From these 2 assumptions Bostrom arrives at only 2 logical conclusions:
All intelligent alien civilizations have not run universe simulations. Perhaps every single one of them decided it was unethical, or they all reach a point of self destruction before running the simulations.
We are almost certainly in a simulation ourselves. 10 billion alien computers programs running simulations simultaneously, for example, reduces our chances of being in the real universe down to 1/10 billion.
Interestingly, if we are able to create computing technology that can create simulated beings & worlds, the chance of us being simulated goes up even more–one of the assumptions of the theory is removed.
Because the theory of simulism sounds highly plausible to me, I conclude that I now have some degree of religious, but not spiritual faith.
Am I crazy? Am I neglecting something? Please tell me why this somewhat religious fool is wrong
I don’t see why the assumption must be that either none of those alien civs have come up with SimUniverses or all of them.
Moreover, since we don’t actually have any evidence for the “intelligent alien civilisations” premise, equally we could say that there are an unknown number of parallel universes, in which case the ratio becomes X/X rather than 1/X.
If humans are simulations running in some alien computer, why would that make you turn to religion?
Your statistiics are purely made up, with no basis whatsever in our observed reality. What if there are 100 billion civilizations? Or 10 million? There is no way anyone can reasonably come to a conclusion that we are “almost certainly” simulations.
I don’t have evidence but am comfortable speculating. I believe other alien civilizations aria strong possibility. The computing technology assumption is a tougher call, but again one I am somewhat confident in.
Further evidence of simulism: quantum uncertainty is just dithering performed by the simulator to make up for the limited number of bits available for simulation – similar to how high end CD players would use dithering to make up for the 16-bit limitation on CDs.
Perhaps I didn’t explain the theory well enough. If we assert that there are other alien civilizations, it follows that there are a fairly high number of simulations running. We run thousands if not millions of primitive simulations already. The exact number does not matter; just the fact that the figure puts our chances of being in “the real universe” very low.
You’re assuming that something (which we can’t do) is not only in the realm of the possible, but something that other civilizations (which we haven’t encountered) do on a regular bases. You’re entire premise is built on a house of cards.

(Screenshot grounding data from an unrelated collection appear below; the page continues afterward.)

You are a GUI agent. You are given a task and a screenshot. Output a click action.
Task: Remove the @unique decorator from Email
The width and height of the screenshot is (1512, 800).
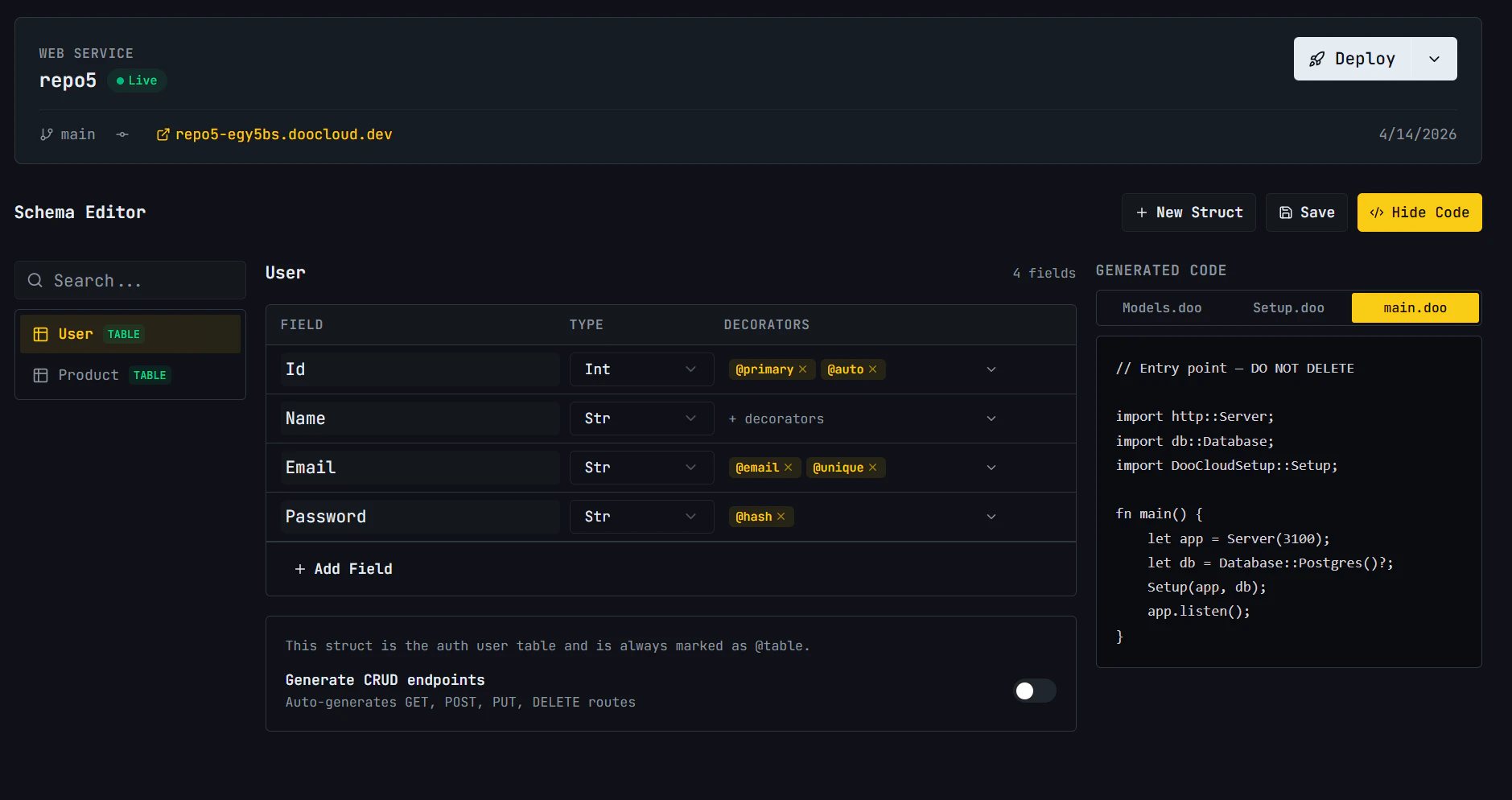pyautogui.click(x=872, y=467)
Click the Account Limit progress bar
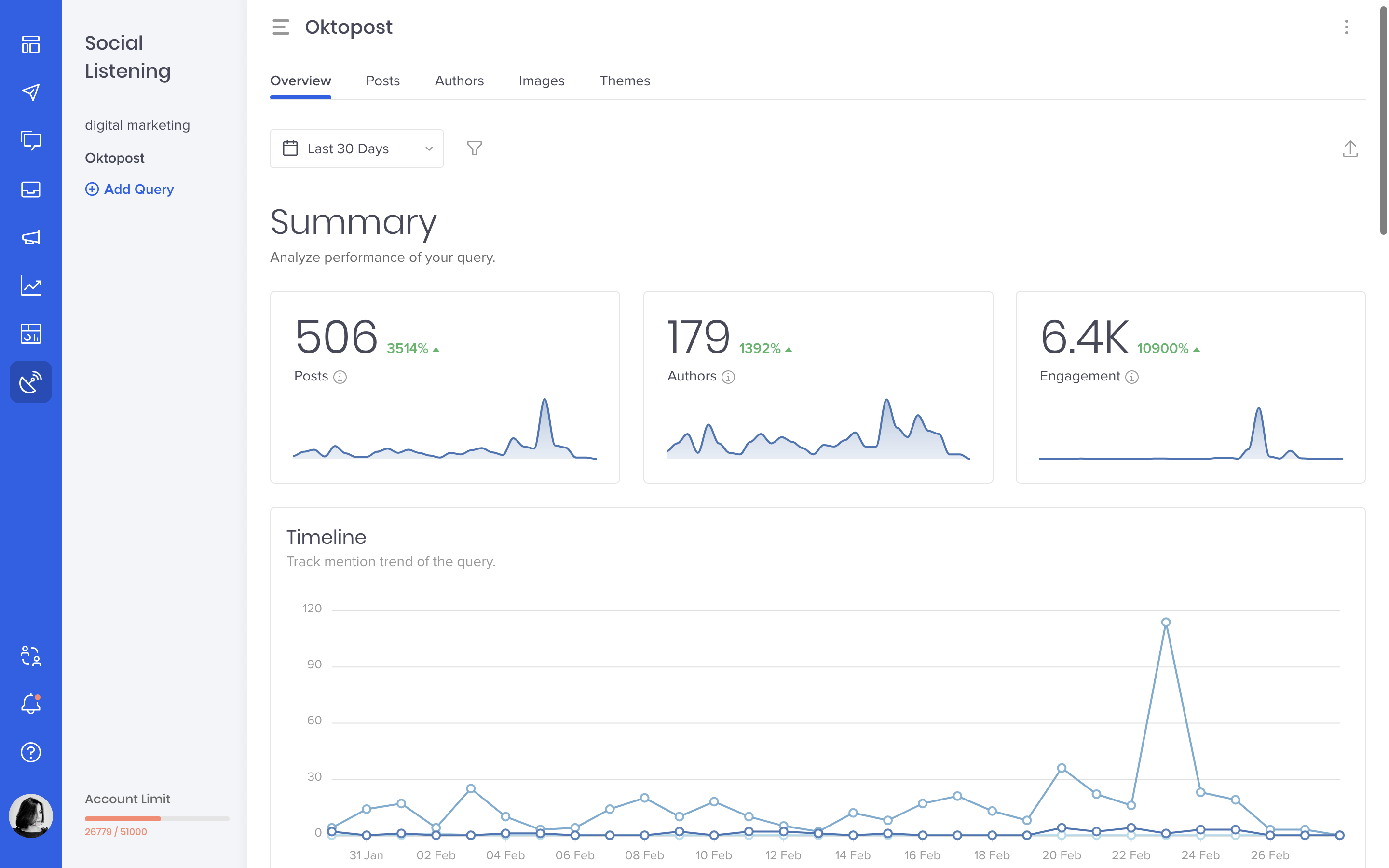 [x=157, y=819]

Why? Can’t you have alien simulations without metaphysical power? All you’ve talked about is the former, and have not explained where you get from that to the latter.
Not really. The first definition I find of religious belief is:
“A strong belief in a supernatural power or powers that control human destiny”

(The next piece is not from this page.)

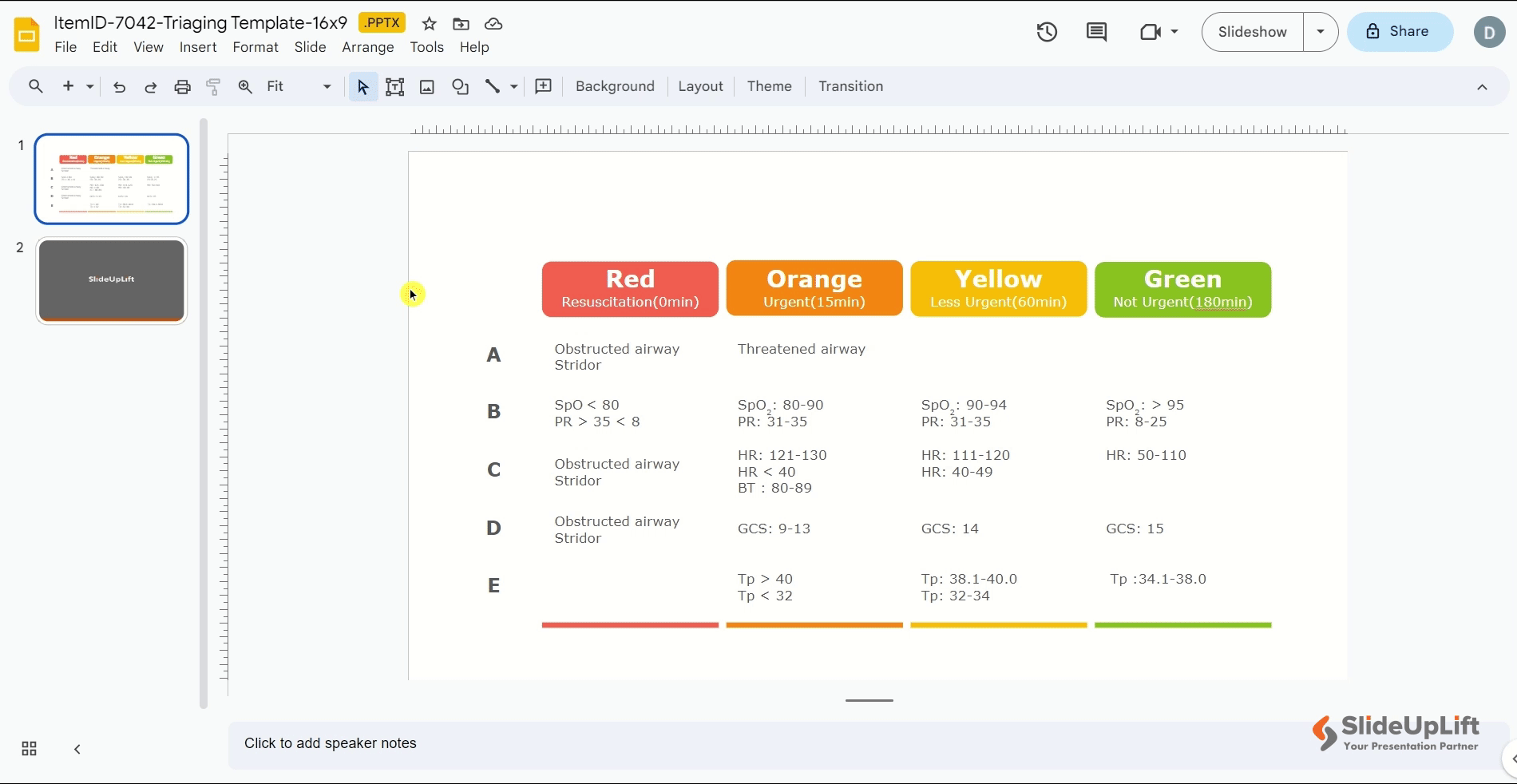This screenshot has height=784, width=1517.
Task: Open the Fit zoom dropdown
Action: (x=327, y=86)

So, deism wouldn’t really be a religious belief. Since the simulation is so large and our planet and sphere of influence is so small, it seems unlikely that the Great Simulators would care about us at all, let alone care whether we worship them. We would be like some tiny number of blocks in a truly massive Game of Life – why would they care if there are some interesting patterns in a tiny, tiny section of a universe-sized game?
The alien civilization that’s running the simulation would have metaphysical power over the simulation itself, right? If I create a really complex game of The Sims, I could move its subjects around unconstrained by whatever physical laws I’ve set up inside the simulation.
As mentioned, the computer power requirement is an assumption. Whether simulations are widely run or not, is not an assumption; it is a possibility that I am open to.
It’s just not possible in our simulated universe. I’m not surprised that the simulator is not powerful enough to allow simulators inside of it with the same power. In fact, if we are in a simulation, we would have no way of knowing what the real universe is like.
When I run an Apple ][ emulator on my quad-core PC, the “Apple ][” churns away thinking that’s as good as it gets, never knowing that it’s just one process among many, and not even using up a lot of the simulator’s memory or processing power.